As outside temperatures start to drop, your home’s insulation problems and air leaks may become more obvious. You may feel more drafts in certain rooms or hear the furnace kick on more often as it struggles to maintain a certain temperature setting. Contributing to these problems is wind-washing, which compromises insulation and whisks heat out of the home. While you may not be familiar with the expression, you may be well-acquainted with its home-chilling effects.

Wind-washing is wind-driven air pressure moving through the wall or roof assembly, which lowers the insulation’s effective R-value. This often occurs at building corners or in attic spaces where the house faces a prevailing wind. Wind can drive air into attic soffits on one side, through the attic insulation, and out the soffits on the opposite side.

Most insulation works by trapping pockets of warm air and slowing the movement of heat. Fibrous insulations, such as fiberglass and rock wool, are porous and allow wind to flow through their fibers. Denser insulations like blown loose-fill cellulose are less prone to wind-washing, and solid insulations like XPS foam board or most spray foams are barely affected.

If your home has drafts, a blower door test by an experienced energy professional is a good first step to identify exactly where drafts are occurring. Home facades with open exposure (in a field or on a waterfront) or facing a persistent wind (in New England, Nor’easters) should be paid particular attention. Caulking wall penetrations (electrical boxes, cable lines, telephone lines, around window frames, etc.) and proper weatherization can help minimize wind-driven drafts.
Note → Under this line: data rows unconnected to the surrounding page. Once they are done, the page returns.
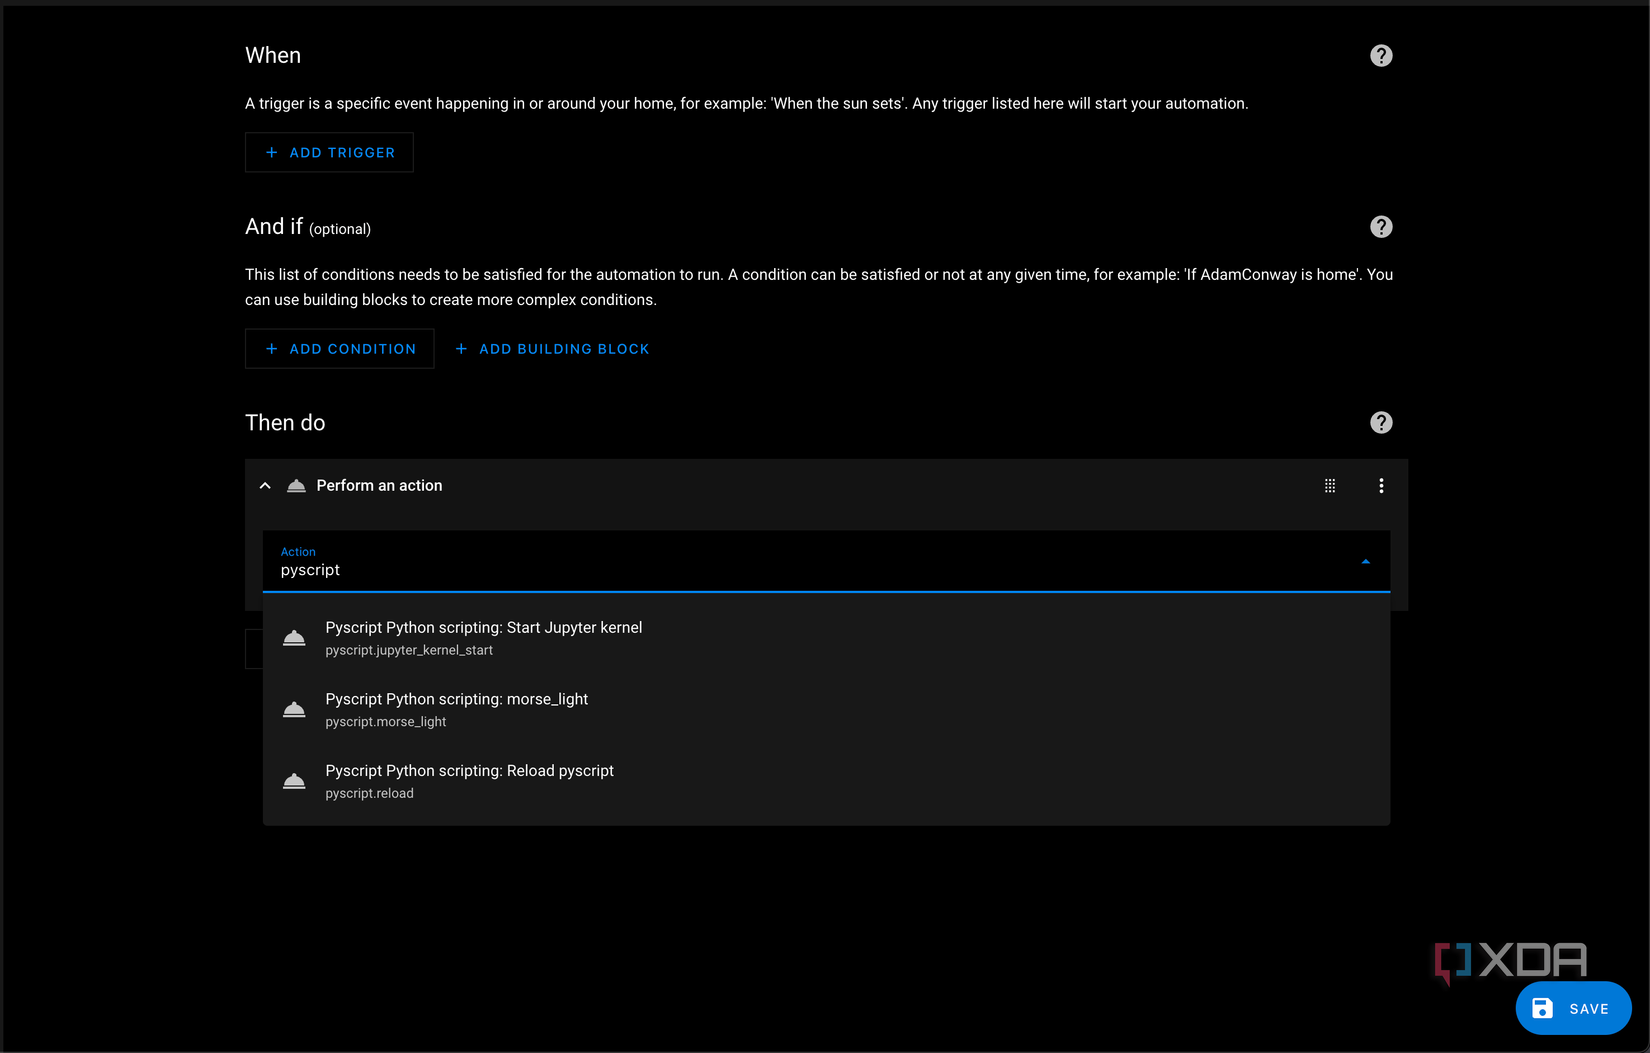The image size is (1650, 1053).
Task: Open help for the And if section
Action: (x=1381, y=227)
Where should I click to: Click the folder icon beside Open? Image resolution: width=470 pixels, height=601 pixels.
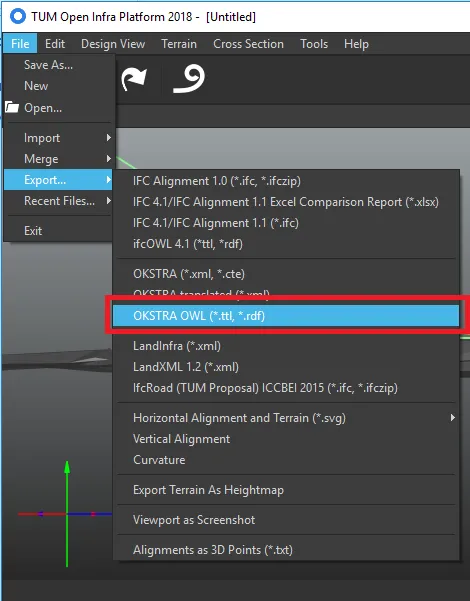tap(12, 107)
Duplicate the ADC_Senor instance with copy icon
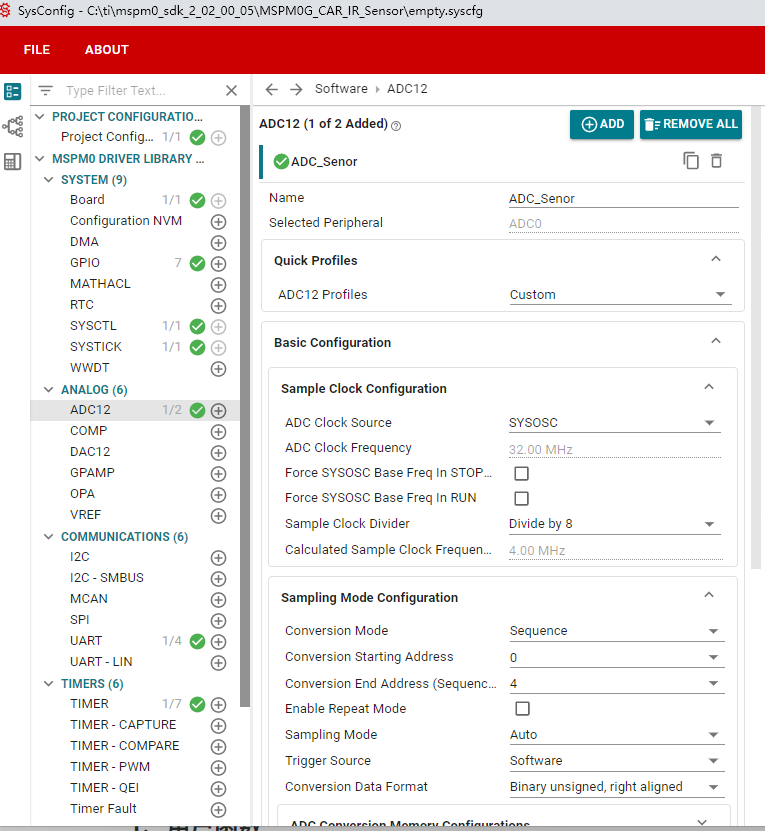The height and width of the screenshot is (831, 765). pyautogui.click(x=691, y=161)
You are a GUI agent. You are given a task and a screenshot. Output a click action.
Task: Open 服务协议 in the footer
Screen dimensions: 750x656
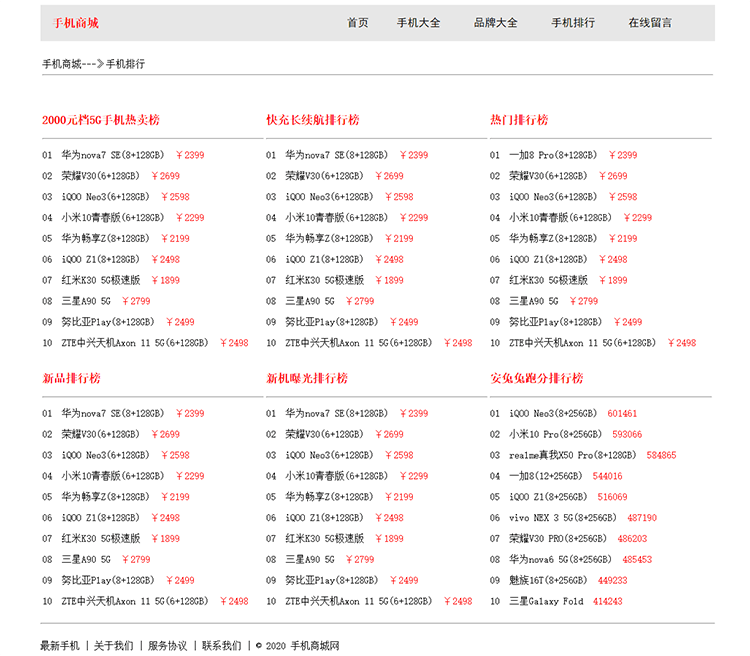[x=167, y=646]
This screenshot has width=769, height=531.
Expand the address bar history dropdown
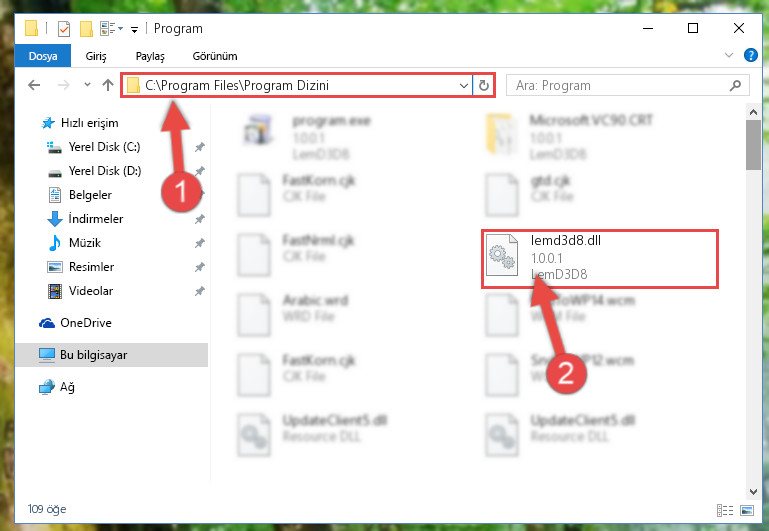coord(463,85)
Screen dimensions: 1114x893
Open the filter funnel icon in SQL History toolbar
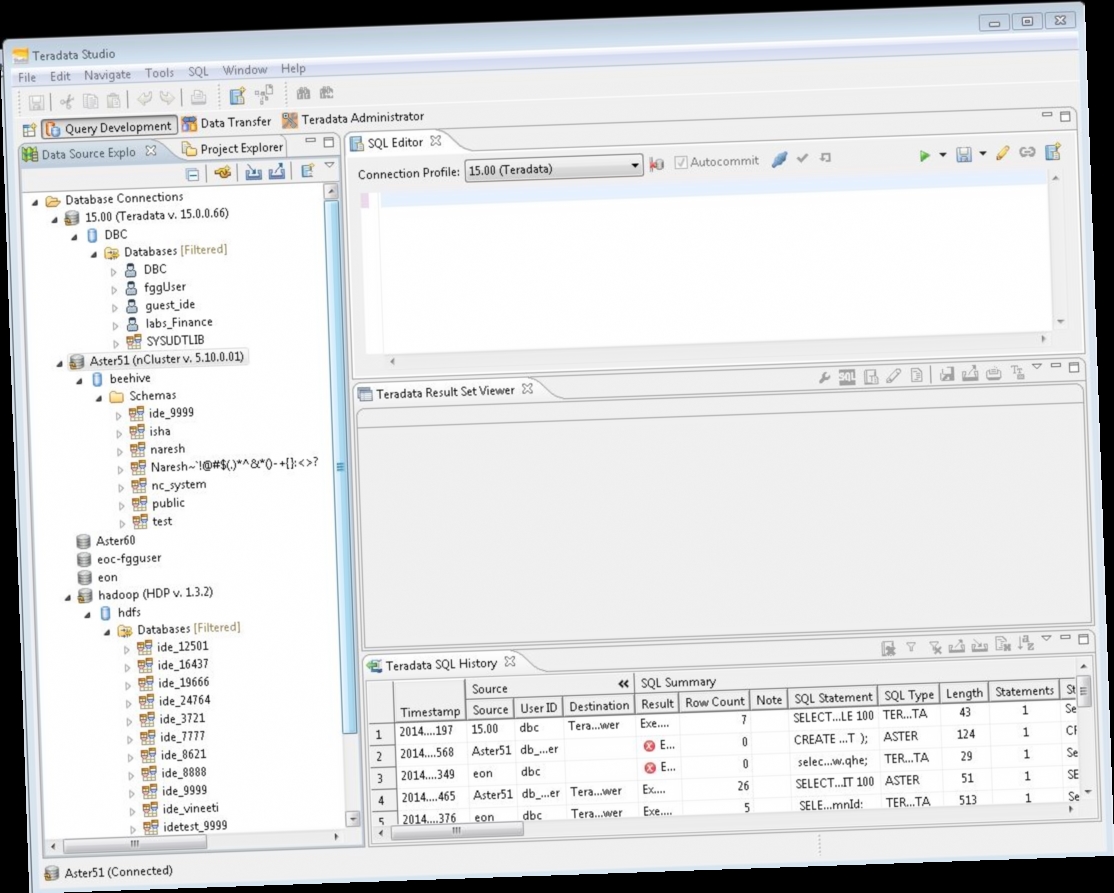point(911,644)
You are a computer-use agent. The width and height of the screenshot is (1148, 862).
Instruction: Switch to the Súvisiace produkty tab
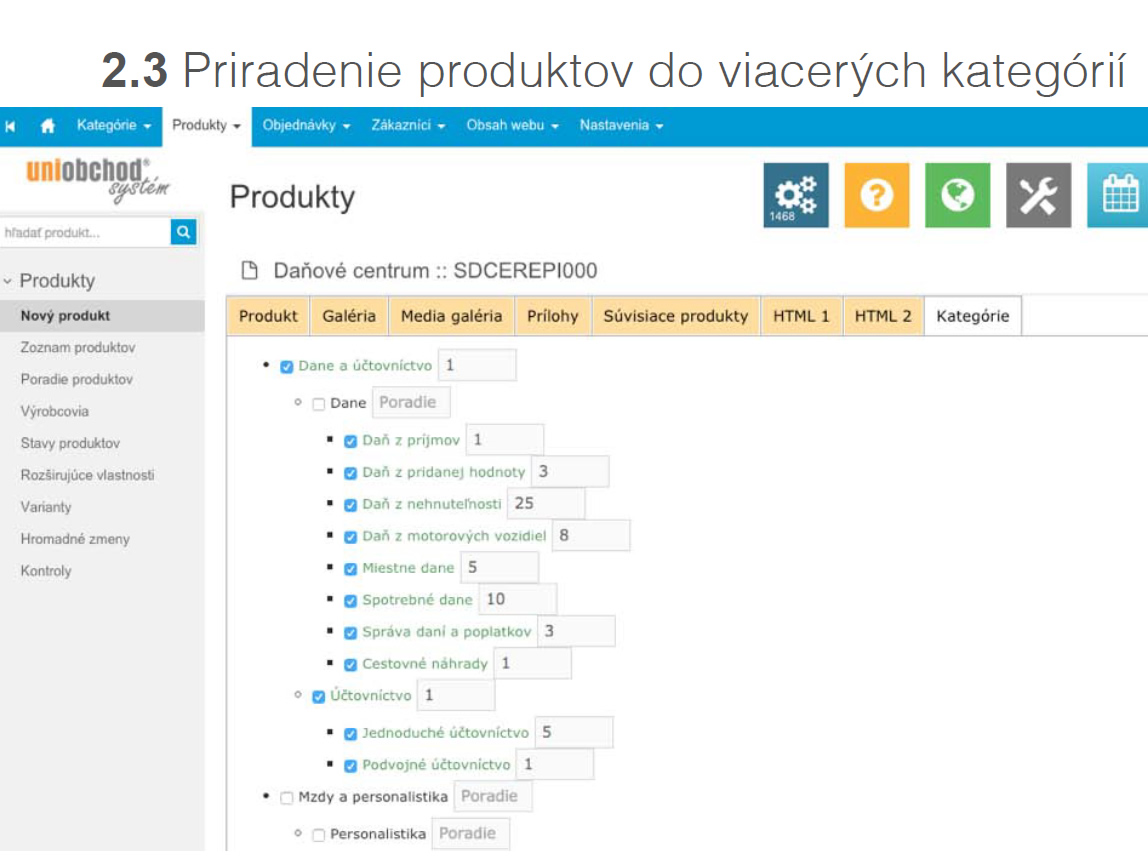click(x=675, y=316)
Unsealed soffits in vented attics and kneewall spaces can also be vulnerable—wind will gust into the attic (or into living space if the soffits are adjacent to rooms), pushing into the building frame and insulation. This can be solved by installing foam blocks flush against existing attic baffles and sealing with foam gap sealant. Another method is installing attic baffles/proper vents with a built-in wind barrier. Both of these methods ensure that the wind travels up the venting rather than into your house or the insulation.